United States District Court, S.D. Ohio, Eastern Division

January 11, 2018

HERMAN HARRIS, JR., Plaintiff,
v.
ARAMARK INCORPORATION, et al., Defendants.

          INITIAL SCREEN REPORT AND RECOMMENDATION

          ELIZABETH A. PRESTON DEAVERS UNITED STATES MAGISTRATE JUDGE

         Plaintiff, Herman Harris, Jr., a state inmate who is proceeding without the assistance of counsel, brings this action under 42 U.S.C. § 1983 against Aramark Incorporation, Aramark Correctional Services, Inc., Timothy Shoop as the Deputy Warden of Operations at Chillicothe Correctional Institution ("CO"), and employees at Pickaway Correctional Institution ("PO") (together with Defendant Shoop, "the Individual Defendants"). (ECF No. 6.) This matter is before the Court for the initial screen of Plaintiff s Amended Complaint (ECF No. 22) under 28 U.S.C. §§ 1915(e)(2) and 1915Ato identify cognizable claims and to recommend dismissal of Plaintiffs Complaint, or any portion of it, which is frivolous, malicious, fails to state a claim upon which relief may be granted, or seeks monetary relief from a defendant who is immune from such relief. 28 U.S.C. §§ 1915(e)(2), 1915A(b); see alsoMcGore v.
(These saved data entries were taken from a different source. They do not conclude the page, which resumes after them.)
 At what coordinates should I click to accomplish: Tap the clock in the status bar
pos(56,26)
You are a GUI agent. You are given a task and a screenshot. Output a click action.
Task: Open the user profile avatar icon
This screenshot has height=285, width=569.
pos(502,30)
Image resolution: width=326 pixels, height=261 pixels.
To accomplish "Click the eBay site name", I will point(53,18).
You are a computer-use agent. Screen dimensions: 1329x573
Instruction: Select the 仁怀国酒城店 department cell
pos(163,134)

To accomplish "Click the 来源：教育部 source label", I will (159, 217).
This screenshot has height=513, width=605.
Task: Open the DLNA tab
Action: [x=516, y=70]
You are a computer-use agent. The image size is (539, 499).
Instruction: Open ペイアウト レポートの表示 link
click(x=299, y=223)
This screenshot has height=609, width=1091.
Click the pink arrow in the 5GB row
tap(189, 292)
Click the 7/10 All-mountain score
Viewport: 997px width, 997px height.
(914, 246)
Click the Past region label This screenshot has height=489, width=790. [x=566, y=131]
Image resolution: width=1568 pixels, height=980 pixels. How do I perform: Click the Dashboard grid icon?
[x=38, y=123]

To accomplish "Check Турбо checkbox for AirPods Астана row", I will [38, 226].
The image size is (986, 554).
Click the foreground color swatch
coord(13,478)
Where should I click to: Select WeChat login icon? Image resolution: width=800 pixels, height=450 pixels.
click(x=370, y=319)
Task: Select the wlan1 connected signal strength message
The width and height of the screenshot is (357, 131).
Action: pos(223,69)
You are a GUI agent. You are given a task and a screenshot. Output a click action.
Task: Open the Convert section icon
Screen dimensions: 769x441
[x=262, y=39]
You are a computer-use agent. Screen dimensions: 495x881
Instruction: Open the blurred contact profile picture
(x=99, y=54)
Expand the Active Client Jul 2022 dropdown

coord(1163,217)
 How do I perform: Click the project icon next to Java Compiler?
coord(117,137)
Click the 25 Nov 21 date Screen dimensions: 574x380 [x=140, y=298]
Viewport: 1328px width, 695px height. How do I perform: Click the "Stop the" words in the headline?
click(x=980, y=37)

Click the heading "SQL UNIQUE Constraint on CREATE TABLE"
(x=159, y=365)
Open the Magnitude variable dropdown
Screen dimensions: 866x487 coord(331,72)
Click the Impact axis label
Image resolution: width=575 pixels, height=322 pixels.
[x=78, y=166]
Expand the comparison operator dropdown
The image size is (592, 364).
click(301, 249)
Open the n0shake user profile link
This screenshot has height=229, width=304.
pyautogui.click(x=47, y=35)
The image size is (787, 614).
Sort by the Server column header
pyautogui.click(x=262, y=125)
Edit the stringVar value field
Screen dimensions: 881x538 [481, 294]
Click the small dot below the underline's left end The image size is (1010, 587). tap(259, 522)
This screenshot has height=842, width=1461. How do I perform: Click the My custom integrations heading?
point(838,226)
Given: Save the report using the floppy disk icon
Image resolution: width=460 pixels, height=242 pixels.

Wrigglesworth, 114 F.3d 601, 608 (6th Cir. 1997). Having performed the initial screen, for the reasons that follow, it is RECOMMENDED that the Court DISMISS all claims for monetary damages against the Individual Defendants in their official capacities, Plaintiffs negligence claim under state law against the Individual Defendants, and any claims based solely on a Defendant's supervisory capacity. It is FURTHER RECOMMENDED that Plaintiff be permitted to proceed with his remaining claims.

         I.

         Plaintiff alleges that, at all times relevant to his Complaint, he was confined at PCI. (Amended Complaint, ECF No. 22, ¶ 4 ("Am. Compl.").) Plaintiff, who was working in PCI food service, alleges that on or around March 5, 2017, he was given "a highly toxic chemical cleaning product" (the "chemical") and directed to clean an area. (Id. at ¶¶ 5-7.) According to Plaintiff, he was not properly trained to use the chemical, was given no safety protections, and was not supervised while using the chemical. (Id. at ¶ 7.) Plaintiff alleges that after using the chemical, he sustained burns and injury to his hands and has undergone multiple minor hand surgeries. (Id. at ¶¶ 7, 11, 25.) Plaintiff names as Defendants Aramark Incorporation, Aramark Correctional Services, Inc., and the Individual Defendants in their individual and official capacities. (Id. at caption, ¶ 23.) Plaintiff seeks declaratory relief as well as exemplary, compensatory, and punitive damages. (Id. at ¶ 52.)

         II.

         Congress enacted 28 U.S.C. § 1915, the federal in forma pauperis statute, seeking to "lower judicial access barriers to the indigent." Denton v. Hernandez, 504 U.S. 25, 31 (1992). In doing so, however, "Congress recognized that 'a litigant whose filing fees and court costs are assumed by the public, unlike a paying litigant, lacks an economic incentive to refrain from filing frivolous, malicious, or repetitive lawsuits.'" Id. at 31 (quoting Neitzke v. Williams, 490 U.S. 319, 324 (1989)). To address this concern, Congress included subsection (e)[1] as part of the statute, which provides in pertinent part:

(2) Notwithstanding any filing fee, or any portion thereof, that may have been paid, the court shall dismiss the case at any time if the court determines that-
* * *
(B) the action or appeal-
(i) is frivolous or malicious;
(ii) fails to state a claim on which relief may be granted; or ... . 28 U.S.C. § 1915(e)(2)(B)(i) & (ii); Denton, 504 U.S. at 31. Thus, § 1915(e) requires sua sponte dismissal of an action upon the Court's determination that the action is frivolous or malicious, or upon determination that the action fails to state a claim upon which relief may be granted.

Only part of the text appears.